▶ _Task instructions_: Return the lines below exactly, starting with the line that contains "Click the red 100" and stopping after the last line.

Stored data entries
--- --- ---

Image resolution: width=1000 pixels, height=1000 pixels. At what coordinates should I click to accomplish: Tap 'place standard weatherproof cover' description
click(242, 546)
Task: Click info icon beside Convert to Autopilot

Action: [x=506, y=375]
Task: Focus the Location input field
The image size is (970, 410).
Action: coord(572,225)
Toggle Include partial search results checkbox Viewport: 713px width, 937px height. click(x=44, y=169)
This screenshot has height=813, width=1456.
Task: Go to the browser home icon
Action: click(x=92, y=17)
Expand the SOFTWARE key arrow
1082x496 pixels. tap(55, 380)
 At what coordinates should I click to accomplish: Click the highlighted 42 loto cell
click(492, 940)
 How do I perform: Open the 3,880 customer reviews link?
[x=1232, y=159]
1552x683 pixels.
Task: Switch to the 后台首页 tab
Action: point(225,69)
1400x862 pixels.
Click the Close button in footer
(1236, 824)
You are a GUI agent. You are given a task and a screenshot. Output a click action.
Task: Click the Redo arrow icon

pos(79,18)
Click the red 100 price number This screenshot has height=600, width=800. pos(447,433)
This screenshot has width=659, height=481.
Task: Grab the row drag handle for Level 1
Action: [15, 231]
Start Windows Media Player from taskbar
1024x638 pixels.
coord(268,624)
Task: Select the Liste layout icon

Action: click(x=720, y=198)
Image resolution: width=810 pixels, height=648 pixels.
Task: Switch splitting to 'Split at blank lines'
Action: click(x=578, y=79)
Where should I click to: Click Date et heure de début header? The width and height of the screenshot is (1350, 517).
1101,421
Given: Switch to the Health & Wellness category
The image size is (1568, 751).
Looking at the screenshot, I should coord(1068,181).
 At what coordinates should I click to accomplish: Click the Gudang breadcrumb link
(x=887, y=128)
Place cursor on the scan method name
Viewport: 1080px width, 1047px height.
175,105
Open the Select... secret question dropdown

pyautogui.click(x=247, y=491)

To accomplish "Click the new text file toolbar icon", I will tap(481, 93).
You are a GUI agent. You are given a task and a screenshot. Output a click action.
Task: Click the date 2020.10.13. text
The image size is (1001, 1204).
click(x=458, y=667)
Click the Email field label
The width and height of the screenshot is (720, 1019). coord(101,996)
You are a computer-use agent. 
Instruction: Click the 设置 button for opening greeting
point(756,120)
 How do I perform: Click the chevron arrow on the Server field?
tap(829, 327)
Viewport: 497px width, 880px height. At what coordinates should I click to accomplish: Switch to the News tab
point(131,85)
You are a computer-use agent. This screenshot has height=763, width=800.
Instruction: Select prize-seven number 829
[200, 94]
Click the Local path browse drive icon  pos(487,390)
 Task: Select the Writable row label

--- --- ---

▶ _Result_:
Click the red 100 price number This screenshot has height=600, width=800. pos(447,433)
This screenshot has width=659, height=481.
Task: Grab the row drag handle for Level 1
Action: [15, 231]
Start Windows Media Player from taskbar
1024x638 pixels.
coord(268,624)
Task: Select the Liste layout icon

Action: click(x=720, y=198)
Image resolution: width=810 pixels, height=648 pixels.
Task: Switch splitting to 'Split at blank lines'
Action: click(x=578, y=79)
Where should I click to: Click Date et heure de début header? The width and height of the screenshot is (1350, 517).
1101,421
Given: Switch to the Health & Wellness category
The image size is (1568, 751).
Looking at the screenshot, I should coord(1068,181).
 At what coordinates should I click to accomplish: Click the Gudang breadcrumb link
(x=887, y=128)
Place cursor on the scan method name
Viewport: 1080px width, 1047px height.
175,105
Open the Select... secret question dropdown

pyautogui.click(x=247, y=491)

To accomplish "Click the new text file toolbar icon", I will tap(481, 93).
You are a GUI agent. You are given a task and a screenshot. Output a click action.
Task: Click the date 2020.10.13. text
The image size is (1001, 1204).
click(x=458, y=667)
Click the Email field label
The width and height of the screenshot is (720, 1019). coord(101,996)
You are a computer-use agent. 
Instruction: Click the 设置 button for opening greeting
point(756,120)
 How do I perform: Click the chevron arrow on the Server field?
tap(829, 327)
Viewport: 497px width, 880px height. At what coordinates should I click to accomplish: Switch to the News tab
point(131,85)
You are a computer-use agent. This screenshot has height=763, width=800.
Instruction: Select prize-seven number 829
[200, 94]
Click the Local path browse drive icon  pos(487,390)
 Task: Select the Writable row label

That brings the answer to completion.